Trisha, on the other hand, had pulled on a tattered pair of jeans she'd unearthed from the large closet and a T-shirt in black with a painfully bright, orange lightning bolt that said, “Let's Spark It Up.” Maybe some band he'd never heard of, maybe something sexual, but either way, carefully selected to tick off her parents. He'd considered requiring her to change but was afraid that whatever else she unearthed might be even worse.

He'd brought nothing formal except the one suit for his mother's funeral, and that didn't seem appropriate. He wore the white dress shirt open at the collar, but not far enough to show the continuation of his scar, and a pair of clean jeans.

No matter how Bill tried to deflect Shawna O'Malley, she couldn't help picking at her daughter as if she were twelve. It was clearly a knee-jerk reaction to who Shawna thought her daughter still was.

“You know, dear…” Almost every sentence was phrased that way.

“Sit up, dear.” Trisha normally had amazing posture, like a dancer's augmented with military fitness and training, something he'd always enjoyed watching. Clearly she was slouching to piss off her mom. Trisha shrugged at a scowl from Bill, but did sit up straighter after that.

“You remember Zachary Stein, don't you, dear? Well, he just went through this horrible divorce and…”

“I don't want to marry Zachary Stein, Mom. He was a jerk in high school and probably still is. I'm surprised it took Bethany so long to get rid of him.”

Long awkward pause.

“Did you know that Dennis O'Leary still hasn't settled down?”

“That's because he's gay and hasn't admitted it to himself yet.”

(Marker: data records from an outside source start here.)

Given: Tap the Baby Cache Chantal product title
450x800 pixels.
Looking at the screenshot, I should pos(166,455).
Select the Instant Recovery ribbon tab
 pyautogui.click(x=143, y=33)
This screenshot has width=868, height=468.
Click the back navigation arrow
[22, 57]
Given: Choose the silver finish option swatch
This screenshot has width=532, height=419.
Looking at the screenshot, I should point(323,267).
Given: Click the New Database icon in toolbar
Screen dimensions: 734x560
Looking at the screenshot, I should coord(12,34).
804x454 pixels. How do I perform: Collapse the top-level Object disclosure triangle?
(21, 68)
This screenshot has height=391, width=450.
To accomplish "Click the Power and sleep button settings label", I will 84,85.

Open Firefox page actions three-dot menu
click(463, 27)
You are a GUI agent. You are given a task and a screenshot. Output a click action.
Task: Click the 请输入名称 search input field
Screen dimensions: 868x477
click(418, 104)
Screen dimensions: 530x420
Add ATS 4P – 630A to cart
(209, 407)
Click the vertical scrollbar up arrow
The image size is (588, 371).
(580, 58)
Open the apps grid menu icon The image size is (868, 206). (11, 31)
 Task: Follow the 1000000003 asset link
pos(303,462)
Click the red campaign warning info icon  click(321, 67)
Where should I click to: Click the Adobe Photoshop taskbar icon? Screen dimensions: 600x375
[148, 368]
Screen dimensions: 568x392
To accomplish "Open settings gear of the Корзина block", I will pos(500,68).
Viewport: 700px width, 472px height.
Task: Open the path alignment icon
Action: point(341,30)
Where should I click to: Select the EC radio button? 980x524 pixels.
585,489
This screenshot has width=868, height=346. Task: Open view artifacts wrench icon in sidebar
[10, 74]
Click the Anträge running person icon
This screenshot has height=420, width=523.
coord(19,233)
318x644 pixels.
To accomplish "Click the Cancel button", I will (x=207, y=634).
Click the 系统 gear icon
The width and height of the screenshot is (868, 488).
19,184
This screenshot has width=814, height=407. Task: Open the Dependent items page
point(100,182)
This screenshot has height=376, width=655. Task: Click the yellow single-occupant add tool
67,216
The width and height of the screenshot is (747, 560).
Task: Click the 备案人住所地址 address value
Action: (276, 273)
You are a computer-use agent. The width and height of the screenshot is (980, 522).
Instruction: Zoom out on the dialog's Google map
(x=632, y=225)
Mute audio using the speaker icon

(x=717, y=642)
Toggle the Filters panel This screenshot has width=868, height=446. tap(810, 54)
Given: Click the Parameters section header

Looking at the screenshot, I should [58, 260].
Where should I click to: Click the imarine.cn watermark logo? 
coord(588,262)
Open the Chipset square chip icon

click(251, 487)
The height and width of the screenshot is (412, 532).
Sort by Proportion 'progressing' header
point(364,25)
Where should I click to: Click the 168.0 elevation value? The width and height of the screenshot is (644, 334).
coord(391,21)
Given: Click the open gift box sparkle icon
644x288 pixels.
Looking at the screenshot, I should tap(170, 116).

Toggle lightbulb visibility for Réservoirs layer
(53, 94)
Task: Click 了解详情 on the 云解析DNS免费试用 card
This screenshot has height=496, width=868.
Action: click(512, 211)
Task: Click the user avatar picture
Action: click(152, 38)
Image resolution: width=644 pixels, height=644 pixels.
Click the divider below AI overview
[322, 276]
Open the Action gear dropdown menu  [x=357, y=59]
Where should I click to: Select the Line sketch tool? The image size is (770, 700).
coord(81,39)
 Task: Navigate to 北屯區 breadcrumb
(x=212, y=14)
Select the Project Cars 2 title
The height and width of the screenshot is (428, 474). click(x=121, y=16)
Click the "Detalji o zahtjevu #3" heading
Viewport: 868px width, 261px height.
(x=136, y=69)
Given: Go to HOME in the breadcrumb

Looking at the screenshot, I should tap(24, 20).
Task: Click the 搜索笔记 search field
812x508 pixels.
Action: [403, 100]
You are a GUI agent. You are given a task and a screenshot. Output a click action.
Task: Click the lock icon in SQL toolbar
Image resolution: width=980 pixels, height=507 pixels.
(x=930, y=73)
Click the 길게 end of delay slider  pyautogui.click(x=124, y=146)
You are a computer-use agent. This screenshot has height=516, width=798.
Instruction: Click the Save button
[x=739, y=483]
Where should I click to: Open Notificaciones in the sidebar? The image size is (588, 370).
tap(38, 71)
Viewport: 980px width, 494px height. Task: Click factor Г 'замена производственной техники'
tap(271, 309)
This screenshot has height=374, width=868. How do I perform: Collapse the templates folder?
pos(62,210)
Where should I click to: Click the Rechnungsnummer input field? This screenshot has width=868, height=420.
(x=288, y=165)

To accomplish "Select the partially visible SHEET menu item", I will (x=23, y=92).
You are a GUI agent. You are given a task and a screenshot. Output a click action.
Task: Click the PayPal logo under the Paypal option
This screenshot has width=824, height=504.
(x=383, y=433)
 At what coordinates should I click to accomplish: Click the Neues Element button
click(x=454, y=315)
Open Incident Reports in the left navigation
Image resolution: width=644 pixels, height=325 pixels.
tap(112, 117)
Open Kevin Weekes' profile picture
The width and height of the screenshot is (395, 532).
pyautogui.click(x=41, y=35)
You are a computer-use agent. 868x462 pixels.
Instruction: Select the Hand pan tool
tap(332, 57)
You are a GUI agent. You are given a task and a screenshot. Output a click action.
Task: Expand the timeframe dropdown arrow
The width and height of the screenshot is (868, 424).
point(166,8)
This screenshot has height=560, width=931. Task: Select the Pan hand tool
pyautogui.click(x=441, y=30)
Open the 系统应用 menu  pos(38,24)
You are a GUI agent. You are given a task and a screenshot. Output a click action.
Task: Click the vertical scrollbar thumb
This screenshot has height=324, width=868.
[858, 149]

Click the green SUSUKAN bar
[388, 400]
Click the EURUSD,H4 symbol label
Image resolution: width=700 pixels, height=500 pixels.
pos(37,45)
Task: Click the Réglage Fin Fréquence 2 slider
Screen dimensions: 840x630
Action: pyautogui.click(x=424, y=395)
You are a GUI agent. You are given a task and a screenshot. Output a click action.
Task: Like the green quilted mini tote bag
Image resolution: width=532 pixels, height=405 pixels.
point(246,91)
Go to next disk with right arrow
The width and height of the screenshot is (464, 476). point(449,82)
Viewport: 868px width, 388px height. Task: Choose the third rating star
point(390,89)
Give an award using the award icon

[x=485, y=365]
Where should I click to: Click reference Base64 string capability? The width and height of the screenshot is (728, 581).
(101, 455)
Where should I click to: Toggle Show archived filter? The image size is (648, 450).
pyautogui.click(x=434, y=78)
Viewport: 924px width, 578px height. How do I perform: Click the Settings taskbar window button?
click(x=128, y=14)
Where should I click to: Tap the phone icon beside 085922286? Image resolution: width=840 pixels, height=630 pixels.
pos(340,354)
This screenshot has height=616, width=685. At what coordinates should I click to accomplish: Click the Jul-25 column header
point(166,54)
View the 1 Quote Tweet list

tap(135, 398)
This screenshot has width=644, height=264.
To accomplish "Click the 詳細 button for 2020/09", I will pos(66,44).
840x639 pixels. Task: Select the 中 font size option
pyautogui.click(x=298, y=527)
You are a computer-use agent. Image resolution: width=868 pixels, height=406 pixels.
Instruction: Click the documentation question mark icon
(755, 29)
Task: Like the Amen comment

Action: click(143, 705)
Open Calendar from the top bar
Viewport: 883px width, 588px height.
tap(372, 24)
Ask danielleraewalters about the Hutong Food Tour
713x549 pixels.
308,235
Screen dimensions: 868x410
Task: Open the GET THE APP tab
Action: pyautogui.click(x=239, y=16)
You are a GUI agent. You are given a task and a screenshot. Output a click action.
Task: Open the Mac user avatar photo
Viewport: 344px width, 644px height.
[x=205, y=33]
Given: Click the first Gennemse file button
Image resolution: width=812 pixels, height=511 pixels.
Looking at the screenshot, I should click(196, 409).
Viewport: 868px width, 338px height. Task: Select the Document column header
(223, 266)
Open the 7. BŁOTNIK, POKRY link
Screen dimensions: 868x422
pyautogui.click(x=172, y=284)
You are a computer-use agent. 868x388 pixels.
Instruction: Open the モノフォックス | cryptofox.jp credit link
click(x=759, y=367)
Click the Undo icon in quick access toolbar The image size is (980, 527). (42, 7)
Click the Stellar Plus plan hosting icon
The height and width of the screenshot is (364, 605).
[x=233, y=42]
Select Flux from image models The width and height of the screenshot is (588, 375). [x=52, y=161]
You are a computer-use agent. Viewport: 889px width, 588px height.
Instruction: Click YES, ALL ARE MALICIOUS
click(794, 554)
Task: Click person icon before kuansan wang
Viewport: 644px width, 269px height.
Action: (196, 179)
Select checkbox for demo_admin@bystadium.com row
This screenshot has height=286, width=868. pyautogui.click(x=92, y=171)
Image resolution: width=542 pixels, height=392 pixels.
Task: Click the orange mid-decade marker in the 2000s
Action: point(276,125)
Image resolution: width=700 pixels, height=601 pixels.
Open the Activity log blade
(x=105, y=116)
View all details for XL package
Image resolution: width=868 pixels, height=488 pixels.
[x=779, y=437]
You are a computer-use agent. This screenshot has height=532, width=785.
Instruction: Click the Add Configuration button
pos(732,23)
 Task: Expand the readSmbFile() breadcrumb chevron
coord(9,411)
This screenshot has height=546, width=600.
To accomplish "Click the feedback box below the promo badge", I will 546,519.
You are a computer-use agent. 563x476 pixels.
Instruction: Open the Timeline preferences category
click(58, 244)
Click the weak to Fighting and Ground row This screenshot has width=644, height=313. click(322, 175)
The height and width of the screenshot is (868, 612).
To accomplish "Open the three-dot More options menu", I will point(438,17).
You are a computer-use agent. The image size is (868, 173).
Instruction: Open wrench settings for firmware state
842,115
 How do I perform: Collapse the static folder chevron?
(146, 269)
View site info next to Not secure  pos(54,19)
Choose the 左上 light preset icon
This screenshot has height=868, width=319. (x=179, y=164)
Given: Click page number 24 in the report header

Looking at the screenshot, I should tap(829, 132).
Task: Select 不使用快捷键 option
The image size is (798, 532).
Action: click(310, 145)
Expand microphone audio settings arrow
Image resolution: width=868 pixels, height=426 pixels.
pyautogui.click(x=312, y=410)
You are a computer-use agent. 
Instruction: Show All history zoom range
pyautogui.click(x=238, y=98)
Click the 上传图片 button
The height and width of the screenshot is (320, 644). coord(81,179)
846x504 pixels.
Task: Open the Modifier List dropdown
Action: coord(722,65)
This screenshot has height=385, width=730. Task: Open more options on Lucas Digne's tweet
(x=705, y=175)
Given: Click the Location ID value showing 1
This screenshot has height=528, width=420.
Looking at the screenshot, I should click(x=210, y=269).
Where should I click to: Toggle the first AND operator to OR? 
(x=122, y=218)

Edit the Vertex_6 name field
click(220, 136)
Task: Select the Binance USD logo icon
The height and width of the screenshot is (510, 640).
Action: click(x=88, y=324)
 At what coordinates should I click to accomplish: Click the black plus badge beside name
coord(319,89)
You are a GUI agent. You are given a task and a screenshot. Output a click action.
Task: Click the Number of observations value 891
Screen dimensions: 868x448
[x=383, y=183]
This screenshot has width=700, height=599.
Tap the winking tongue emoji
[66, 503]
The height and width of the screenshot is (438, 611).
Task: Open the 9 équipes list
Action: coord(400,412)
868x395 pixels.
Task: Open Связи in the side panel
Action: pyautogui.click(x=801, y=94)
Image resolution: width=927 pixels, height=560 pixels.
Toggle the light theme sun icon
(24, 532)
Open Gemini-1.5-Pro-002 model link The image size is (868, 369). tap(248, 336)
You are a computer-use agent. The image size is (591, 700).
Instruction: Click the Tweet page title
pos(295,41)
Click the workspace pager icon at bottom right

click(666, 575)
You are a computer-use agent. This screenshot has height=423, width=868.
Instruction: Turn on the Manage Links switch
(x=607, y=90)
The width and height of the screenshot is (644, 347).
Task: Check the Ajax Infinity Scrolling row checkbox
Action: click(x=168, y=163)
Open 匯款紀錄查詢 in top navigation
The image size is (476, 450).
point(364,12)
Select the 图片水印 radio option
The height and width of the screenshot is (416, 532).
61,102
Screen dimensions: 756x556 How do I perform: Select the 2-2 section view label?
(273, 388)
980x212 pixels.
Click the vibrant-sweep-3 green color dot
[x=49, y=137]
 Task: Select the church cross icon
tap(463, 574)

Bill wondered if he'd become invisible. Trisha had already made it clear that Bill was staying in her room, which hadn't gone over well. He'd tried to offer to stay in the guest house, but Trisha had shut that down hard. Once he began to understand what was going on, he decided that maybe it would be better if he stayed near Trisha when she was around her parents. If only so that it might give him the opportunity to avert murder, in either direction.

Clearly Lieutenant William Bruce was not a viable candidate for their only daughter. He wondered what precedent he was following, what other men Trisha had brought home in the past, perhaps specifically chosen to tick off her parents. Was he innately unacceptable or merely unworthy because he'd been selected by Trisha herself? He suspected that the answer to both was yes.

And had those men who came before him been as consistently uncomfortable as he was, sitting here trying to pay attention to his slice of apple pie and scoop of vanilla ice cream? Didn't her parents see how far she'd gone to get their attention, until she felt that pissing them off was her only avenue of expression?

“You know, dear, as soon as you're done with that flying nonsense—”

“I am done with it.” Trisha's sudden snarl drew Bill's attention back to the conversation he'd been mostly ignoring as he simply watched the dynamics around him.

“You're what?” Bill managed the words in the sudden silence brought on by Trisha's acid tone.

She shot to her feet, knocking the heavy armchair over backward with a crash that rattled the silverware, and glared across the table at him. She chucked her napkin down onto her food.

“I've been thrown out of SOAR. The only thing I've ever really loved.” Then she turned to face her parents. “Your daughter is a fuckup, just like you've always told her she was. Break out the bubbly. The good stuff. You should be celebrating. Not sitting there with your jaws down like a couple of stuffed sheep.”

He saw the tears streaming down her face as she stood there. He knew she was unaware of them. Then she turned and ran.

He froze.

Bill never froze.

It had been trained out of his brain and out of his reflexes. He never acted rashly, not even under fire, and he never froze. For five beats of his heart after she was gone, Bill simply couldn't move.

By the time he shook loose, her parents had started asking him what all that meant. He didn't bother listening. Instead he replayed the other sounds his brain had recorded during those five slow heartbeats. Running feet. No stairs. A door to the left, another beyond it.